Depletion of noradrenaline by DSP-4 alters the nigral inflammatory response following supranigral administration of lipopolysaccharide in the rat

Mahmoud Iravani, Mona Sadeghian, Sarah Salvage, Peter Jenner. King’s College London, London, United Kingdom.

In Parkinson’s disease (PD), the loss of noradrenergic neurons might precede the loss of dopaminergic cells (DA). This may have important consequences for the sequence of pathological change occurring in PD. Noradrenaline (NA) depletion by the specific NAergic neurotoxin DSP-4, results in the enhancement of MPTP induced neurotoxicity in mice. We now investigate the effect of DSP-4 mediated NA depletion in an inflammation by lipopolysaccharide (LPS) induced DAergic cell death in the substantia nigra (SN).

Four groups of male rats were treated with DSP-4 (50 mg/kg, i.p.) or saline and after 7 days, LPS (4 µg in 2 µl) or saline was administered over the SN. After 24h, rats were anaesthetized; their brains perfusion fixed with buffered 4% paraformaldehyde. Using tyrosine hydroxylase (TH) as a marker for either NA or DAergic neurons in the locus coeruleus (LC) or SN; GFAP for astrocytes; OX-42 and OX-6 for microglia and p47phox for activated NADPH-oxidase, the effect of NA depletion on DA cell death and the markers of inflammation was assessed. All cell types were counted within a grid area of 2.5 mm2 except for the TH+ve neurons which were counted in total.

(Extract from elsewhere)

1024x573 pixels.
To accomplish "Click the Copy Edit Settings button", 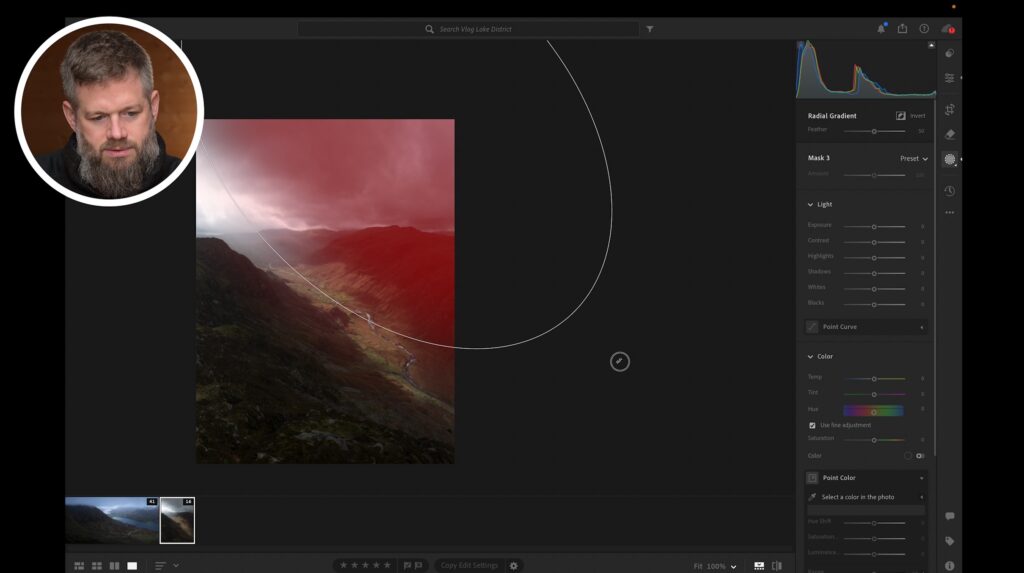I will [469, 565].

Compared with the saline treated controls, rats treated with DSP-4 had 64% fewer NAergic TH+ve neurons in the LC. DSP-4 treatment also led to a massive astrocytosis in the SN (control: 138 ± 18; DSP-4: 417 ± 75; P<0.001). Although LPS increased astrocytosis this was not further enhanced in the LPS + DSP-4 group compared to DSP-4 alone (LPS, 268 ± 27; DSP-4 + LPS, 338 ± 24; ns). In confirmation of previous studies, LPS treatment also induced reactive microgliosis and iNOS induction. Rather surprisingly, in the DSP-4 + LPS group, OX-6 was markedly reduced (LPS, 178 ± 35; LPS + DSP-4, 65 ± 12, P<0.001) as was the expression of iNOS compared to LPS alone (LPS, 170 ± 46, DSP-4, 52 ± 4, P<0.001). In the SN of untreated rats, there were a few faint p47phox positive neurons constitutively present following LPS treatment, but p47phox immunoreactivity increased in the OX-42 and some OX-6 positive microglia. However in the LPS + DSP-4 group, p47phox was markedly diminished in microglia but was preferentially upregulated within the TH+ve neurons. Interestingly, there was no significant difference between the number of TH positive neurons in the LPS and LPS + DSP-4 groups in the SN.

This study suggests that NA depletion markedly affects the inflammatory response to LPS. This study further points to the complex role of inflammation in the neurodegenerative process.